Collectivité Territoriale de Corse

L’éco-conditionnalité des aides

Mardi 22 Novembre 2011



On doit admettre que dans les domaines de la culture et de la conservation du patrimoine, la prise en compte environnementale des projets n’était pas jusqu’à présent prioritaire. Afin d’y remédier, il conviendra, à l’avenir, que la CTC élabore une démarche incitative à l’adresse de l’ensemble des porteurs de projet pour qu’ils intègrent davantage les enjeux écologiques.

Dans cette perspective, le dispositif des aides dans les secteurs de la culture et du patrimoine pourrait être modifié en intégrant, dans l’aide financière attribuée une bonification (de l’ordre de 5 à 10 % du montant HT).

Toutefois, la mise en œuvre concrète de ces actions par leur intégration dans le règlement des aides nécessite au préalable l’identification et la sélection de critères pertinents qui serviront de cadre de référence à la modulation des aides. Les critères à « activer » pourront résulter d’une combinaison de critères généraux et spécifiques ou consister en l’application d’une série de critères appartenant exclusivement à l’une ou l’autre de ces catégories selon l’intervention concernée. Cela nécessite un important travail d’approfondissement en confrontant à l’existant, l’élaboration de ces grilles de modulation et leur impact financier.

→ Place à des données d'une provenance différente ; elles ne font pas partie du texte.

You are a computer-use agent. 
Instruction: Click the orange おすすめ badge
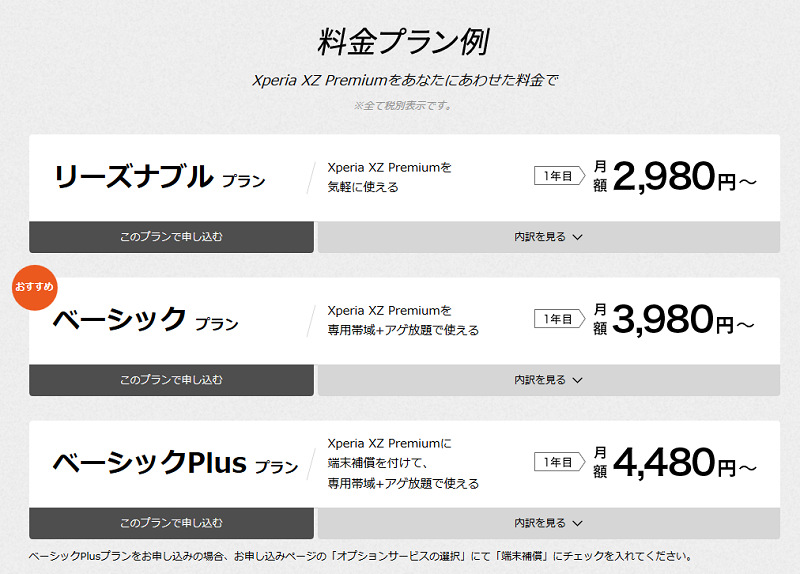[x=34, y=287]
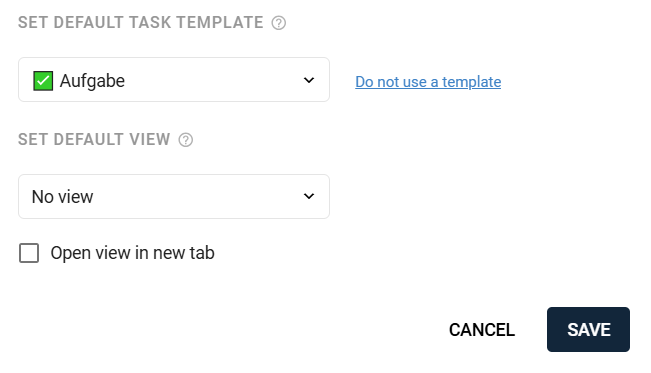This screenshot has height=373, width=651.
Task: Click the Set Default Task Template heading
Action: click(141, 22)
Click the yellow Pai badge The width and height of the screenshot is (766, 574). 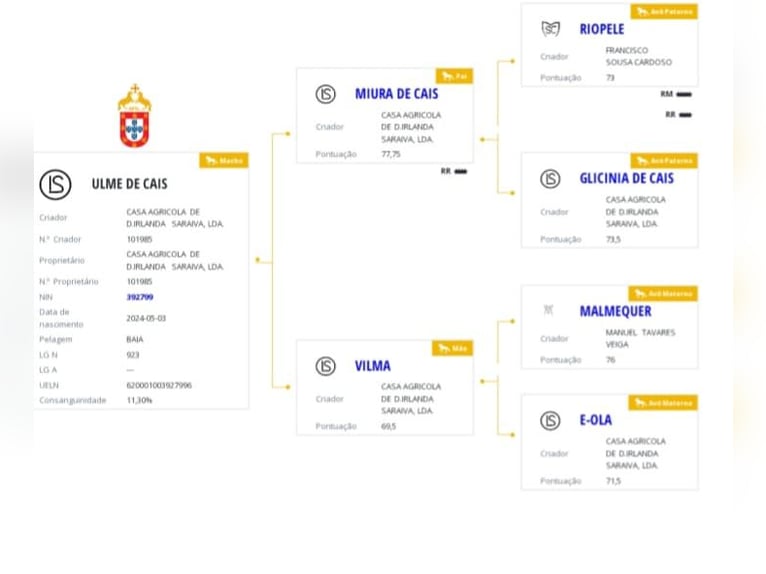pos(454,76)
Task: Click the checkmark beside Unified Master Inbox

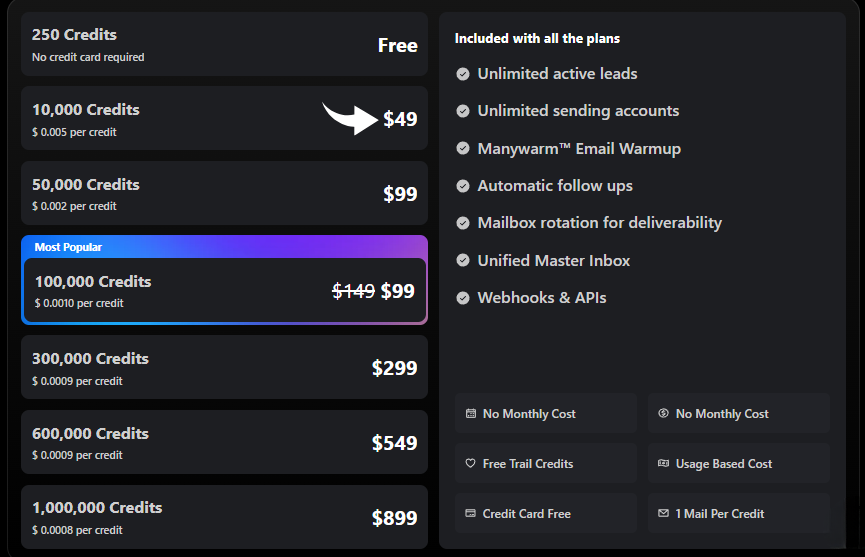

Cette nouvelle approche se justifierait, dans le domaine particulier de la conservation du patrimoine, par le surcoût engendré du fait de l’utilisation de matériaux de substitution, éco-certifiés, matériaux d’approvisionnement local, mais également en raison de la réalisation d’expertises supplémentaires réalisées par un bureau d’études techniques qualifié.

L’application de critères d’éco-conditionnalité au soutien financier de manifestations ponctuelles (festivals) ou créations (tournages de films) nécessite au préalable de pouvoir réaliser un bilan écologique afin d’identifier les aspects sur lesquels il est nécessaire et possible d’agir en priorité afin de sélectionner les critères pertinents à appliquer.
Le financement de ces bilans écologiques pourrait s’avérer être un premier élément de la démarche.

Enfin, si à l’évidence, l’aide aux tiers doit être renouvelée dans son principe, il en est de même s’agissant de l’intégration d’objectifs environnementaux dans nos propres pratiques, en tant que maître d’ouvrage et gestionnaire d’établissements.

Un besoin d’assistance technique dans ce secteur

La définition et la mise en œuvre de ce dispositif nécessite un accompagnement et un soutien en ingénierie important ; l’Office de l’environnement de la Corse apparaît être l’organisme le plus à même de fournir ces services. Ainsi, outre l’indispensable avis technique sur les critères sélectionnés et les éventuelles mesures compensatoires associées, une formation devra être mise en place afin de pouvoir appliquer ces critères une fois ceux-ci définis.

Une démarche « Culture et Environnement » pourrait s’articuler autour de 3 axes :

  1. Evaluer l’ensemble des impacts environnementaux (énergie, déchets, émission de GES, détérioration des sites, bruit...) des activités culturelles (festivals, centres culturels, établissements d’enseignement, autres structures...) grâce à la réalisation d’un bilan écologique permettant la réalisation d’un état des lieux initial.
  2. Améliorer la situation par des actions visant à réduire les impacts sur les sites d’accueil, entre ceux-ci et les sites d’hébergement...
  3. Sensibiliser l’ensemble des acteurs : organisateurs, spectateurs et artistes d’une part, co-financeurs publics et privés d’autre part afin d’établir des partenariats harmonieux.